Als ich jung war (oder wenn wir jetzt einen auf jung machen wollen): Schanze, Karo-Viertel, St. Pauli, Altona-Ottensen, etwas gediegener auch mal in Eimsbüttel, Eppendorf oder Winterhude. Oder mit Retrohemd und Blümchen zum alljährlichen Schlagermove, der Schlager-Antwort auf die Love Parade.
Dann durchfeiern bis zum Fischmarkt am Sonntagmorgen. Da das letzte Astra aus der Buddel trinken, Fischbrötchen essen, und Aale-Dieter und den anderen Marktschreiern zuhören. Ist zwar viel Touristenkram, aber trotzdem lustig.
Jetzt, im gesetzten Alter, zieht es mich meistens an den Strand, zum Beispiel in die Strandperle (s.o.).
Übrigens bin ich ernsthaft stolz, dass Hamburg seit dem Musical- u.a. Boom der 80er/90er immer mehr zum Städtereiseziel geworden ist.
Für Touristen aus Deutschland, Österreich, der Schweiz, aus Holland, England, Skandinavien, Italien, Spanien, Polen, auch aus fast der ganzen Welt. Hast du gewusst, das zu Zweitliga-Spielen vom FC St. Pauli teils Fanclubs aus Schottland und Argentinien anreisen?
Kannst du noch Hamburger Plattdeutsch sprechen?
Nein, leider nicht. Ich glaube, das Hamburger Platt als eigene Sprache, das ist im innerstädtischen Hamburg kurz vorm Aussterben. Zudem gibt es ja sehr viele zugereiste Neu-Hamburger. Die Boom-Stadt steuert ja fast auf die 2 Millionen Einwohner zu.

• _Gesammelte Daten_:
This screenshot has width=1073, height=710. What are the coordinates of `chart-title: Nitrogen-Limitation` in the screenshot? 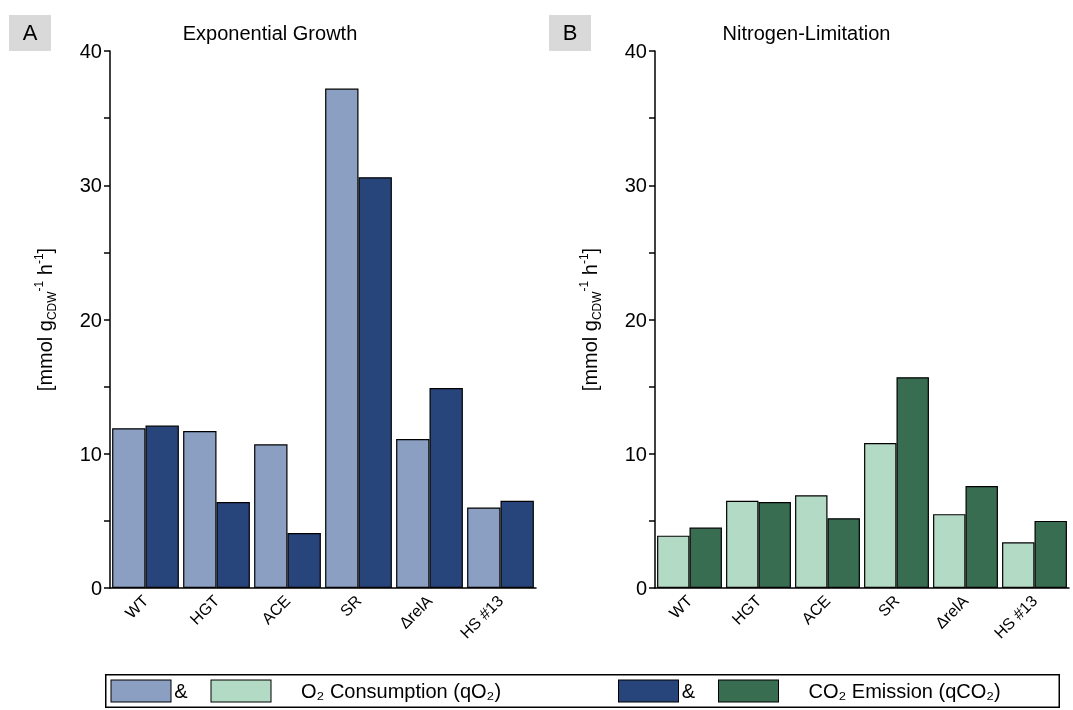 It's located at (806, 33).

• _Zu erledigende Aufgaben_:
1. Gib aus dem Textauszug alles von „Als ich jung“ bis hinunter zu „aber trotzdem lustig.“ unverändert wieder.
2. Welche Veranstaltung bezeichnet der Textauszug als Schlager-Antwort auf die Love Parade?
Die Daten stammen aus einer anderen Quelle.

• _Gegebene Antworten_:
1.
Als ich jung war (oder wenn wir jetzt einen auf jung machen wollen): Schanze, Karo-Viertel, St. Pauli, Altona-Ottensen, etwas gediegener auch mal in Eimsbüttel, Eppendorf oder Winterhude. Oder mit Retrohemd und Blümchen zum alljährlichen Schlagermove, der Schlager-Antwort auf die Love Parade.
Dann durchfeiern bis zum Fischmarkt am Sonntagmorgen. Da das letzte Astra aus der Buddel trinken, Fischbrötchen essen, und Aale-Dieter und den anderen Marktschreiern zuhören. Ist zwar viel Touristenkram, aber trotzdem lustig.

2. Den alljährlichen Schlagermove.